I/I affects the quantity of wastewater that needs to be treated, the capacity of sewer pipes, pump stations, wastewater treatment plant (WWTP) and ultimately, the rate businesses and residents pay to operate and maintain them. I/I takes up valuable capacity in the WWTP and may limit future sewer connections.
Inflow is stormwater that enters into sanitary sewer systems at points of direct connection to the systems. Various sources contribute to the inflow, including footing/foundation drains, roof drains or leaders, downspouts, drains from window wells, outdoor basement stairwells, drains from driveways, groundwater/basement sump pumps and even streams. These sources are typically improperly or illegally connected to sanitary sewer systems via direct connections or discharge into sinks or tubs that are directly connected to the sewer system. An improper connection lets water from sources other than sanitary fixtures and drains to enter the sanitary sewer system. That water should be entering the stormwater sewer system or allowed to soak into the ground without entering the sanitary sewer system.
Infiltration is groundwater that enters sanitary sewer systems through cracks and/or leaks in the sanitary sewer pipes. Cracks or leaks in sanitary sewer pipes or manholes may be caused by age-related deterioration, loose joints, poor design, installation or maintenance errors, damage or root infiltration. Groundwater can enter these cracks or leaks wherever sanitary sewer systems lie beneath water tables or the soil above the sewer systems becomes saturated with water.
Often sewer pipes are installed beneath creeks or streams because they are the lowest point in the area, and it is more expensive to install the pipe systems beneath a roadway. These sewer pipes are especially susceptible to infiltration when they crack or break and have been known to drain entire streams into sanitary sewer systems.
Sewer pipes are designed to last about 20-50 years, depending on what type of material is used. Often sanitary sewer system pipes, along with the lateral pipes attached to households and businesses, have gone much longer without inspection or repair and are likely to be cracked or damaged.
Inflow and infiltration reduce the ability of sanitary sewer systems and treatment facilities to transport and treat domestic and industrial wastewater.
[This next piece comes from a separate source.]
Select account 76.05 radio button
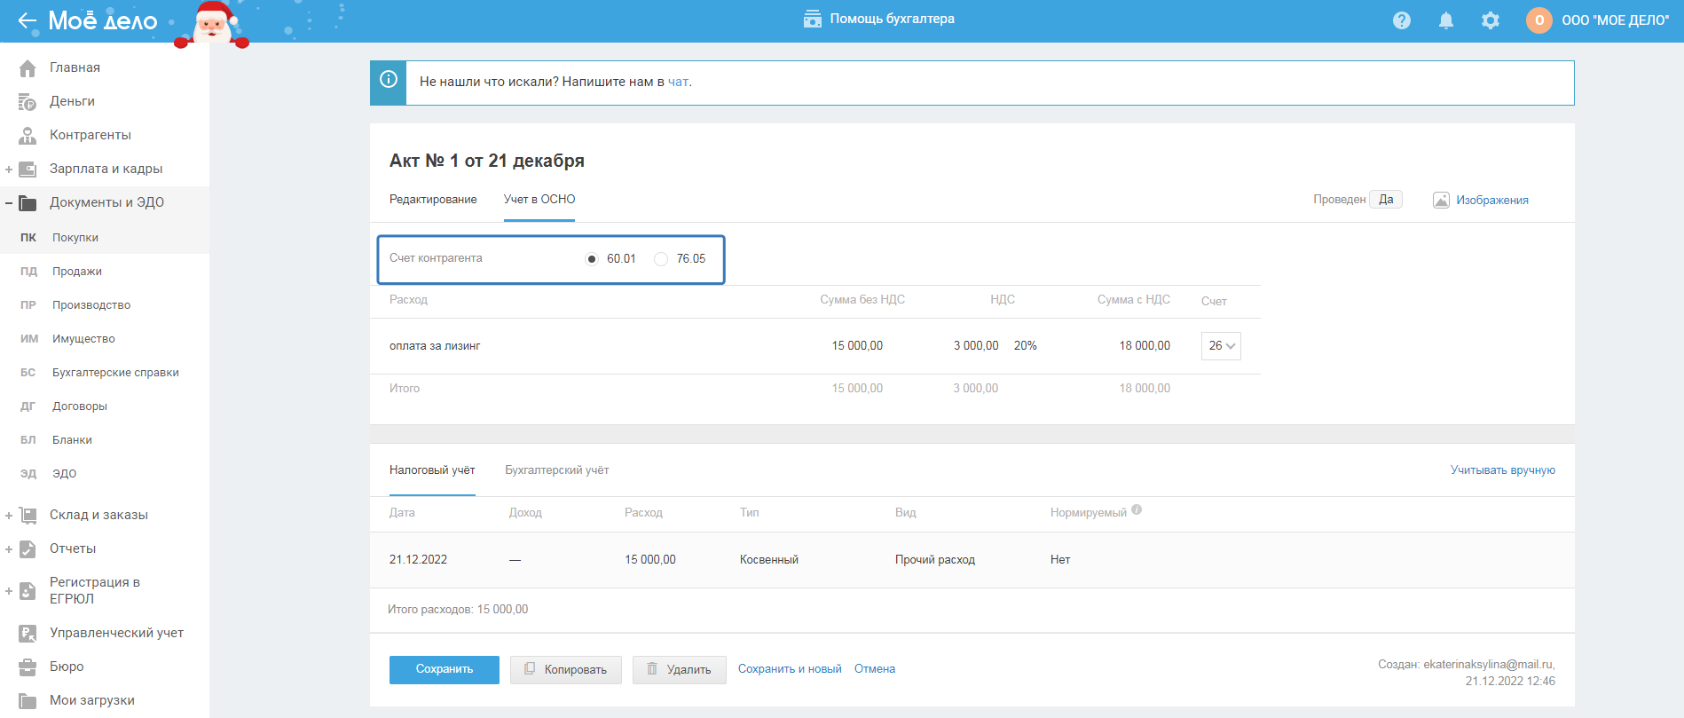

As a result of the inflow and infiltration, wastewater treatment processes are disrupted and poorly treated wastewater is discharged to the environment Assessment of the problem is the first step in the reduction of inflow and infiltration into the system.
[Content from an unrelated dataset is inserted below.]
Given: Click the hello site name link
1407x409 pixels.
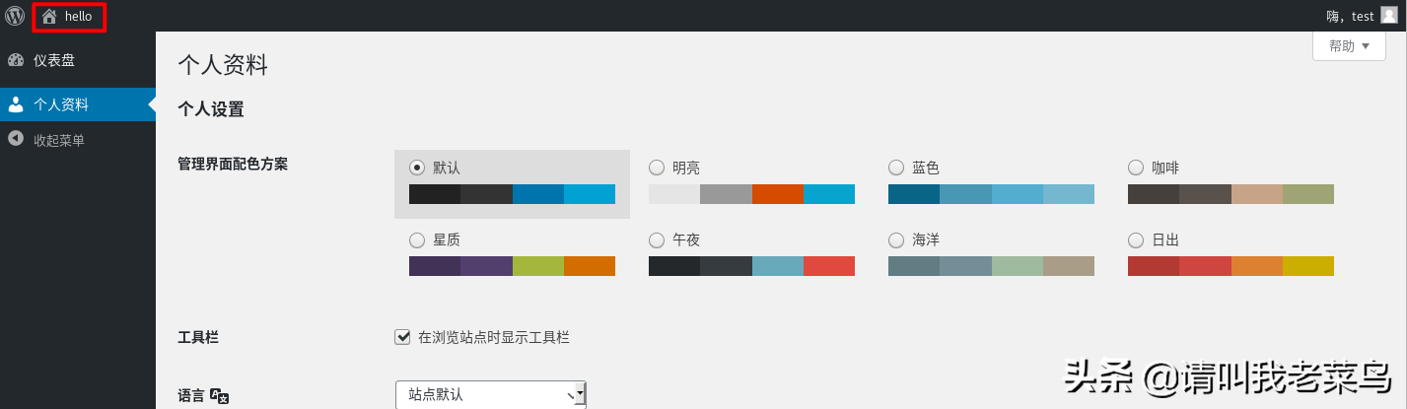Looking at the screenshot, I should 78,16.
Assessment of a sewer system is a process that may include defining basins, sub-basins or drainage areas for each section of town, flow monitoring of each designated area, along with rain gauge measurements. Other assessment tools may include interviews with long-term maintenance employees, maintenance records, smoke testing and cleaning with visual inspection of lines through the use of closed circuit television cameras. All of these have their place in the investigation process, and information from the least expensive techniques should be analyzed before going on to televising of the lines. Usually, an adequate diagnosis can be made based on appropriate application of the cheaper techniques.